_The task_. Extract verbatim the lines of data from the line containing "At what coordinates should I click to accomplish: Click" through the last line of the data, both ends included.

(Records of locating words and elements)
╭──

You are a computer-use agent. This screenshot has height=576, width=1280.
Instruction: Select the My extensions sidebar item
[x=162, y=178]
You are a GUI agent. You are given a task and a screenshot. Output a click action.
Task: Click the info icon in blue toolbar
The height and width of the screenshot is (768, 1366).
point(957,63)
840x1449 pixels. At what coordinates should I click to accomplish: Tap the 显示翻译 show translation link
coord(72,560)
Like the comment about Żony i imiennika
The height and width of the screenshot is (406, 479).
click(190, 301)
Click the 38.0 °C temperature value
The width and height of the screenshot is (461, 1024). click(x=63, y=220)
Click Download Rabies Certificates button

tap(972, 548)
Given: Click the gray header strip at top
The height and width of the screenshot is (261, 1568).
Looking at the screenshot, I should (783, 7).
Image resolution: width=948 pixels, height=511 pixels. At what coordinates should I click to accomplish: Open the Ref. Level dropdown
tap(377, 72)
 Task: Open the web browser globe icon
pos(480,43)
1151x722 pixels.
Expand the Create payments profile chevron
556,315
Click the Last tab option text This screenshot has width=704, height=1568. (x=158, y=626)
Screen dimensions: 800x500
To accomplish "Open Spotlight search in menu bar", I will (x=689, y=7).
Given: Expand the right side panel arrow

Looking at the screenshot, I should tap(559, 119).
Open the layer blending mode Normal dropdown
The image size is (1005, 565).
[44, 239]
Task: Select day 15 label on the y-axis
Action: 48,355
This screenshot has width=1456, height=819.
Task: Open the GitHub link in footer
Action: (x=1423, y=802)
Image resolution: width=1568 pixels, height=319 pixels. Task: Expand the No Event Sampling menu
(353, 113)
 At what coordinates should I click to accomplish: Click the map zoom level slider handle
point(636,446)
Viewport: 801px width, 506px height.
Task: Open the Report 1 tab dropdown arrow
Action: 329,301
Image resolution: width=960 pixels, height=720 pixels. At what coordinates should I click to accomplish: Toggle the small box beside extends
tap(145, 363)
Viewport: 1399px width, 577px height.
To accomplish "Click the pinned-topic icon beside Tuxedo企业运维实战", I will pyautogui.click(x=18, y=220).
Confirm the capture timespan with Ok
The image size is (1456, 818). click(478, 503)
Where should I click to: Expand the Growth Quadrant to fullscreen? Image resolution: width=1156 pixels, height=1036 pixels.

╰──

_Solution_.
 At what coordinates should I click to accomplish: Click the map zoom level slider handle
point(636,446)
Viewport: 801px width, 506px height.
Task: Open the Report 1 tab dropdown arrow
Action: 329,301
Image resolution: width=960 pixels, height=720 pixels. At what coordinates should I click to accomplish: Toggle the small box beside extends
tap(145, 363)
Viewport: 1399px width, 577px height.
To accomplish "Click the pinned-topic icon beside Tuxedo企业运维实战", I will pyautogui.click(x=18, y=220).
Confirm the capture timespan with Ok
The image size is (1456, 818). click(478, 503)
Where should I click to: Expand the Growth Quadrant to fullscreen? Image resolution: width=1156 pixels, height=1036 pixels.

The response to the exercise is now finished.